▶ [PROBLEM STATEMENT]:
The full set of entries is to be printed exactly, with pictures excluded.

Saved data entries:

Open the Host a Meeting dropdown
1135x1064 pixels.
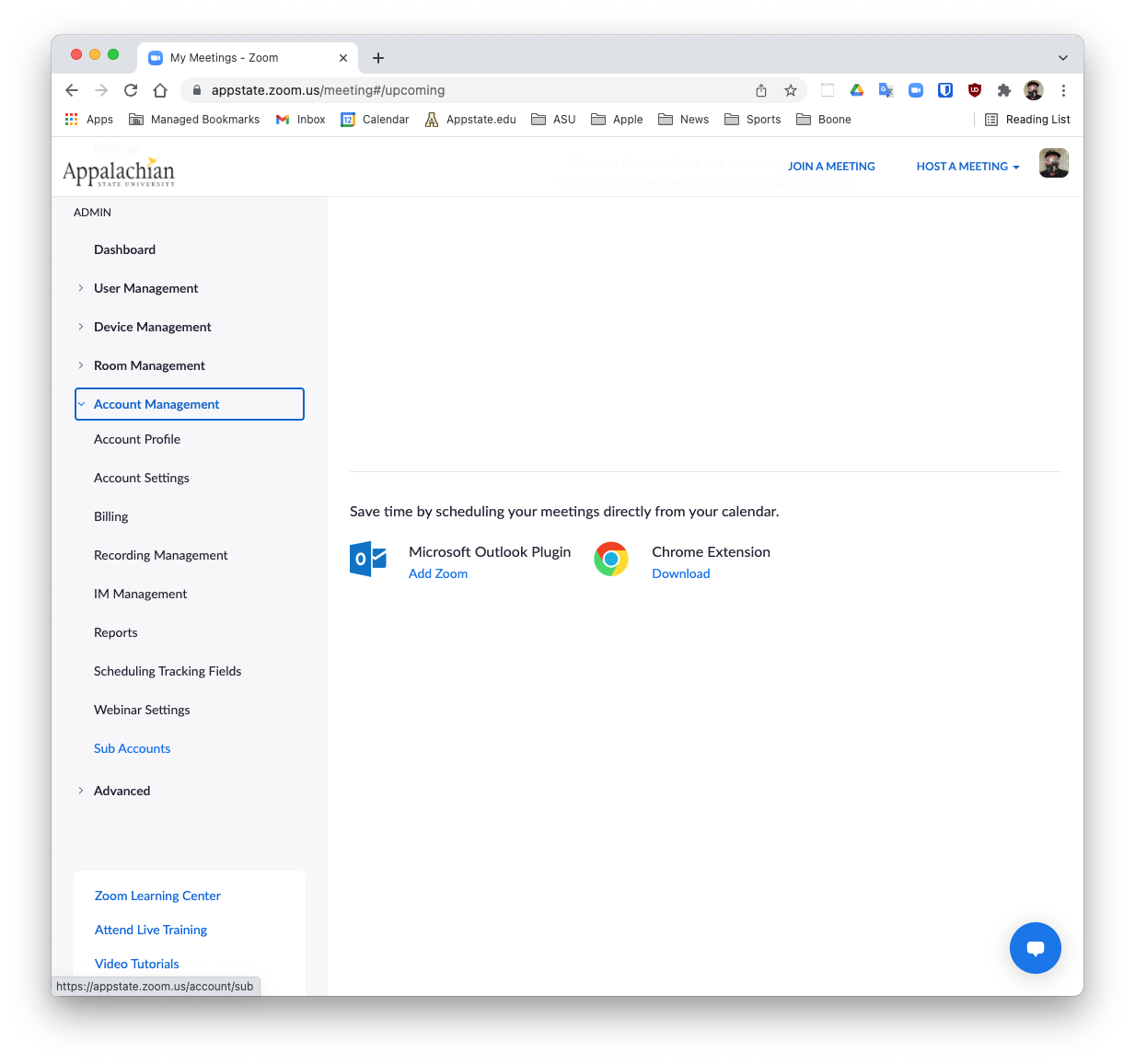[967, 167]
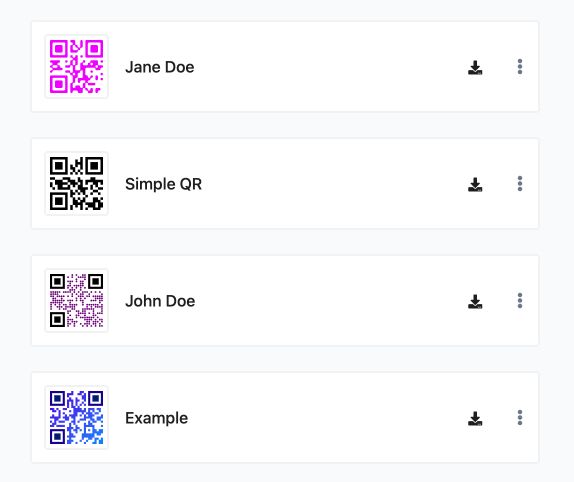The width and height of the screenshot is (574, 482).
Task: Open more options for Jane Doe
Action: coord(520,67)
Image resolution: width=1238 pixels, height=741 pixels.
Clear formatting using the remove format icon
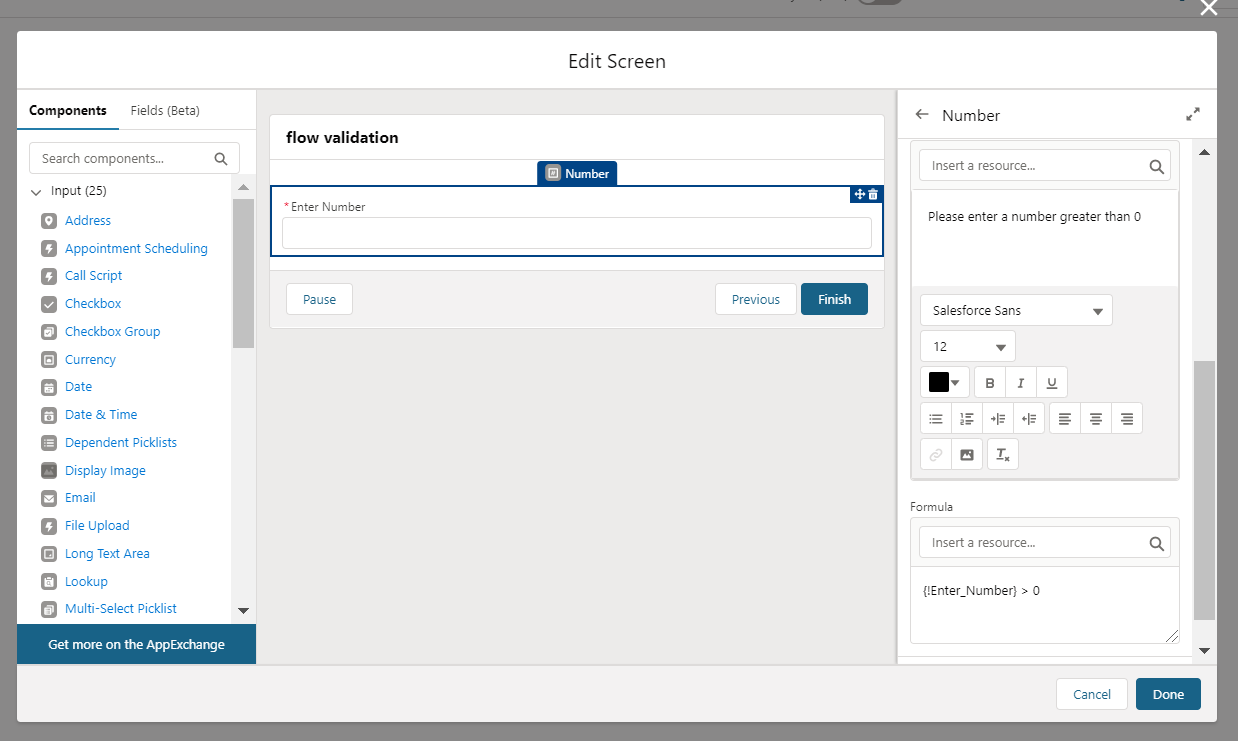click(x=1002, y=453)
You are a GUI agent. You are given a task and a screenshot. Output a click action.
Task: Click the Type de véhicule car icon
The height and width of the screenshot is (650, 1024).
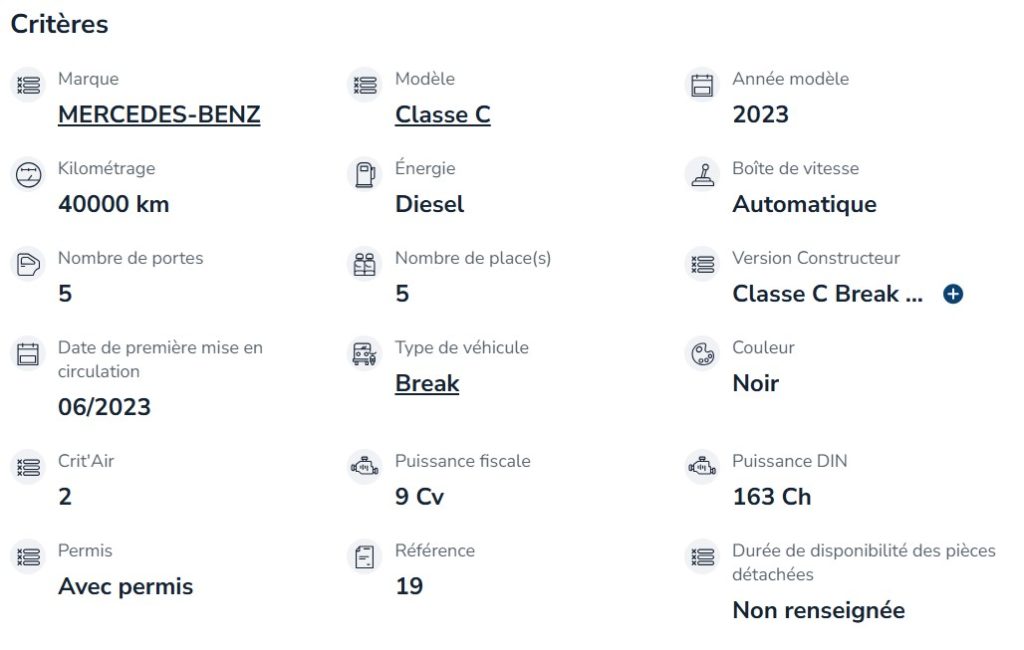tap(365, 353)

▶ [WRITTEN REPLY]:
Open the Host a Meeting dropdown
1135x1064 pixels.
[967, 167]
The width and height of the screenshot is (574, 482).
Task: Open more options for Jane Doe
Action: coord(520,67)
Image resolution: width=1238 pixels, height=741 pixels.
Clear formatting using the remove format icon
click(x=1002, y=453)
You are a GUI agent. You are given a task and a screenshot. Output a click action.
Task: Click the Type de véhicule car icon
The height and width of the screenshot is (650, 1024).
tap(365, 353)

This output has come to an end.